··· Reading passage
Too lazy to build a jig and too clumsy to twist furled leaders by hand, I used a simple rope making technique to make furled leader section about five feet long, which is about my arm span.

The rope making technique is fairly well described here . However I do a couple of things differently.

First, you need something like a hook on a wall or a bolt and hasp. Cut a piece of monofilament about two and a half to three times longer than you need (suggest three arm spans for starters). Loop the mono over the hook at about the half way point, knot the two ends together (single or double overhand knot is fine). Insert a piece of dowel, or ballpoint pen or pencil or anything similar at the knotted end. Walk backwards and gently stretch the mono.

Take the two strands in your left hand and pinch them close to the pencil. Wind the pencil around and around and around…putting a twist into the two strands. When you get to the point where you feel the mono pulling you towards the hook, stop twisting.
······
··· Dataset content
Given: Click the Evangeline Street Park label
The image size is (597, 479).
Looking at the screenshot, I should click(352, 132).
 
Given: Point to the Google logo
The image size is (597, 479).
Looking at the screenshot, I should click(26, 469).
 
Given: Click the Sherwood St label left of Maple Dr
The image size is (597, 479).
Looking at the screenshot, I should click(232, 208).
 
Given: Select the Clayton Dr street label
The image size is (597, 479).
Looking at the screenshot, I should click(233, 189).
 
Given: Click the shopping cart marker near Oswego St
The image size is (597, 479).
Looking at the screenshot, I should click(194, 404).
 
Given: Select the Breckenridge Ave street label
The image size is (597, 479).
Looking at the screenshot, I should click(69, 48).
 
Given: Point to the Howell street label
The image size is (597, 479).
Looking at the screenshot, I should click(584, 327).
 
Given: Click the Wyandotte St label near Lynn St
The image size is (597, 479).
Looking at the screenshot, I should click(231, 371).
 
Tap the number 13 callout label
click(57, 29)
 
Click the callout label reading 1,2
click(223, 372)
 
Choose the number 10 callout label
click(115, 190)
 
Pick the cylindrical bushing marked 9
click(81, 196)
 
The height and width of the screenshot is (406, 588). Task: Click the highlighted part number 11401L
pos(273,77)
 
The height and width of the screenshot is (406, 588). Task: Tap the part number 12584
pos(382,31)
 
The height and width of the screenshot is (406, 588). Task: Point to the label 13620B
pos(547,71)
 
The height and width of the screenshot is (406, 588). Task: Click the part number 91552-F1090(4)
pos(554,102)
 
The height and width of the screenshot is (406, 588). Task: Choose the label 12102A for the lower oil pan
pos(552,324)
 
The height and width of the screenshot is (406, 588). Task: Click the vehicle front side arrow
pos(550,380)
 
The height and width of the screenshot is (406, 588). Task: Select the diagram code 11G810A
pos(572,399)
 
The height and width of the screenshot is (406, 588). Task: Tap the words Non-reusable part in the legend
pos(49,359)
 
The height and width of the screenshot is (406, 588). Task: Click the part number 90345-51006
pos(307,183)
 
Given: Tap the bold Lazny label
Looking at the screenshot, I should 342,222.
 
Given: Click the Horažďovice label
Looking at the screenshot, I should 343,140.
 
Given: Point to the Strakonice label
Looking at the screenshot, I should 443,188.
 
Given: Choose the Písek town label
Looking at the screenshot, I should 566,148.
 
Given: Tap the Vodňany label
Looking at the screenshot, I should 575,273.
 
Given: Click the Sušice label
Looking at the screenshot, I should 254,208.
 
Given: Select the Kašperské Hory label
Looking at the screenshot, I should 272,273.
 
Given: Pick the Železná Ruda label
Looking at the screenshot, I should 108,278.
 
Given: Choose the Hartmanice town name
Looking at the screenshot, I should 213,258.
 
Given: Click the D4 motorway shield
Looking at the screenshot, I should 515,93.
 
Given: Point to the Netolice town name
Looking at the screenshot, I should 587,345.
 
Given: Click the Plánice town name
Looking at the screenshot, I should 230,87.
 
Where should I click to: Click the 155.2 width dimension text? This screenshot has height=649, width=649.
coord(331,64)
······
Exercises to complete
[a] Answer these questions using the furled leader instructions above the listing:
(i) About how long is the furled leader section the writer made?
(ii) How much longer than needed should the piece of monofilament be cut?
(iii) At what point should you stop twisting the pencil?
[b] Render this sentence from the furled leader instructions into Spanish: "Walk backwards and gently stretch the mono."
[c] Carry on the furled leader instructions from the point where they stop.

Answers for the exercise
[a]
(i) About five feet, roughly the writer's arm span.
(ii) About two and a half to three times longer.
(iii) When you feel the mono pulling you toward the hook.

[b] Camine hacia atrás y estire suavemente el monofilamento.

[c]
Holding the mono taut with one hand holding the pencil, grab the twisted mono at about the half way point and then take the pencil end to the hook. Hold both ends together and gradually release pressure on the folded part. The mono will now countertwist on itself.

Straighten out any kinks. keep holding the loose ends and remove the mono from the hook. Tie a triple surgeon’s loop in this end and cut off the excess mono. You will now a have a furled leader section with a surgeon’s loop at one end and a doubled-over loop at the other end.

For the leader in the photo, I made three sections (5 feet of 25 pound, 3 feet of 15 pound and two feet of 8 pound mono). These are joined folded loop (upper section) to surgeon’s loop (lower section). A single strand piece of mono (surgeon’s loops at both ends ) is added at the bottom for adding the tippet.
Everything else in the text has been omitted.